(200d) Renewable Blendstocks from Hazardous Industrial Wastes Via Hydrothermal Liquefaction

The world generates at least 2 billion tonnes of solid wastes per year, of which at least 25% are hazardous wastes from factories, industries and manufacturing plants. In a developing country like India, profit-seeking environment such as manufacturing plants, factories and small-scale industries pay little attention to sustainable practices. In most such cases, the factories produce both solid wastes as well as wastewater, which can be converted into valuable products.
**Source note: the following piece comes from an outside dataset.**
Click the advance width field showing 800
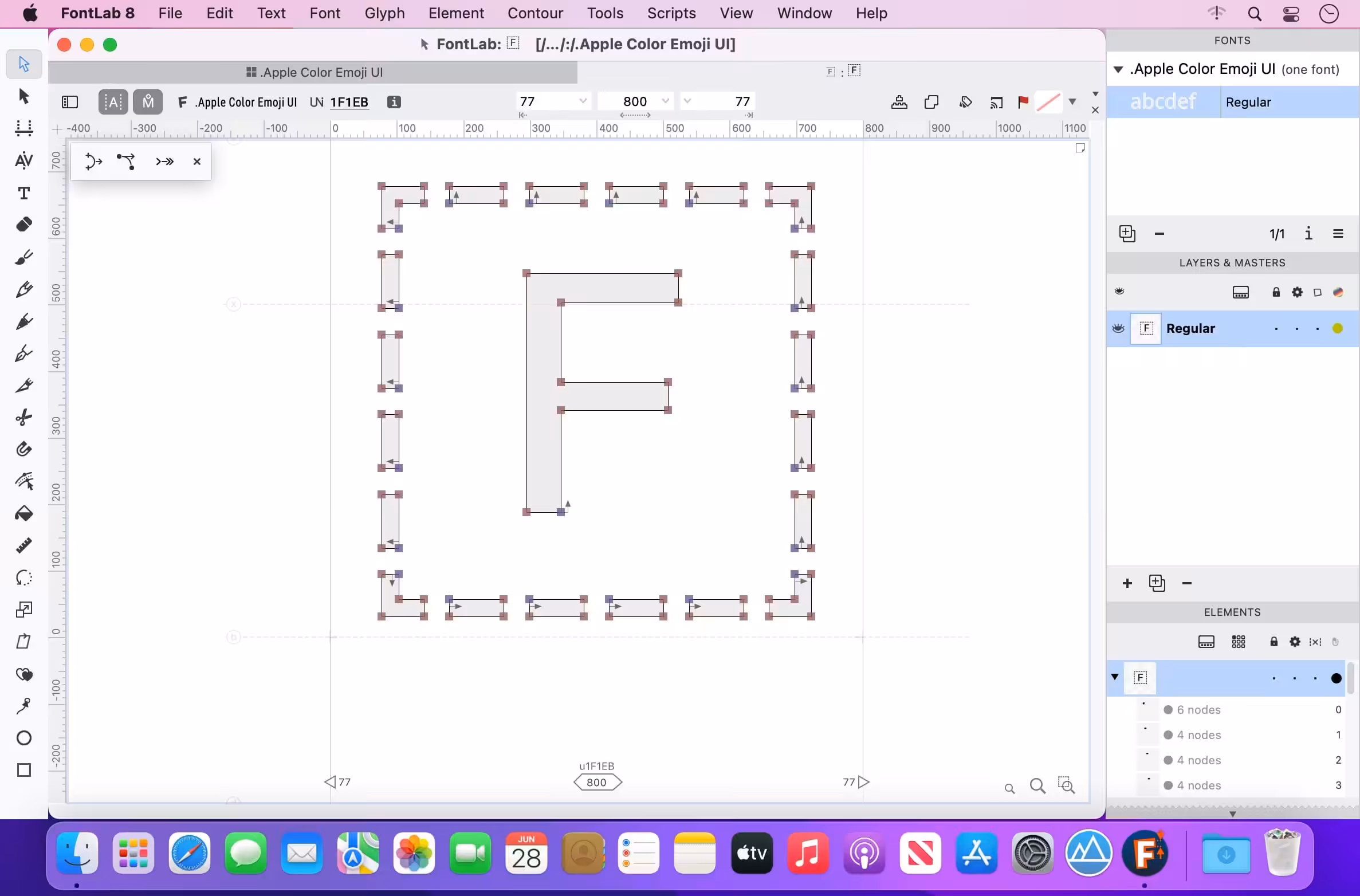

Such a waste-to-value conversion presents a huge business opportunity, as well as helps promote sustainable practices. It is estimated that the adoption of such sustainable practices to promote circular economy by the year 2050 will result in yearly benefits of $624 billion and a reduction in greenhouse emissions by 44%. So, seeking alternate sources to meet energy requirements is vital for a sustainable future. Hydrothermal liquefaction (HTL) is a promising thermochemical conversion process, which can convert solid wastes as well as wastewaters simultaneously to produce biofuels and chemicals. HTL uses water at near-critical condition to break down organic macromolecules present in the waste biomass to produce bio-crude, hydrochar, aqueous and gaseous phases. The bio-crude from HTL is an oxygenated analogue to petroleum crude, while hydrochar is similar to high ash-content coals.

In this work, a mixture of hazardous wastes from a tube manufacturing plant in Chennai, India, which mainly consisted of grease-rich textile, soiled gloves, antirust chemicals, and lubricant oils, were co-liquefied in a 2L batch autoclave reactor, using the wastewater produced from the same manufacturing plant to produce diesel-grade renewable blendstocks. The mixture of wastes was classified into two major fractions, viz., textile wastes and chemical wastes, and hydrothermal co-liquefaction was carried out at 300 – 350 ^oC, for 30 min, by varying the feedstock composition (Textile: Chemical wastes – 100:0, 75:25, 50:50, 25:75, 0:100 w/w).

Results demonstrate that the yield and quality of the bio-crude were enhanced with the addition of chemical wastes. Maximum synergy in bio-crude yield was obtained for experiment with 75:25 w/w textile:chemical wastes, at 325 ^oC. The HHV of the bio-crude and bio-char from this condition reached 32.4 MJ kg^-1 and 15.3 MJ kg^-1, respectively, leading to an energy recovery of 92%. Ion chromatography of the aqueous phase revealed the presence of ions such as NH₄⁺, Na⁺, Cl^- and SO₄^2-. The concentration of total ions in the aqueous phase drastically got reduced with the addition of chemical wastes, although the variation in operating temperature had little effect on the ion distribution in the aqueous phase. GC/MS results suggest that the major compounds in the bio-crude are long straight-chain hydrocarbons (~35%), long-chain carboxylic acids (~30%) and long-chain amides (~20%). In other words, upgrading this bio-crude to remove the O and N heteroatoms will lead to a renewable biofuel that is very close to that of petroleum crude in properties.

The bio-crude produced from 75:25 (textile:chemical wastes) at 325 ^oC was further upgraded, via desalting and hydrogenation using H₂ and Ni/Al₂O₃ catalyst. The upgraded bio-crude was then distilled in the range of 150 – 380 ^oC to obtain HTL-diesel. The HTL-diesel was then blended with commercial diesel to produce renewable blend stocks. The blendstocks are then tested for their compatibility, efficiency and emission in an IC engine. Techno-economic analysis Considering the worldwide diesel consumption per day is nearly 4.5 billion liters, blending 10 vol.% of HTL-diesel produced from waste feedstocks with commercial diesel will save nearly $700 million worth of diesel every day.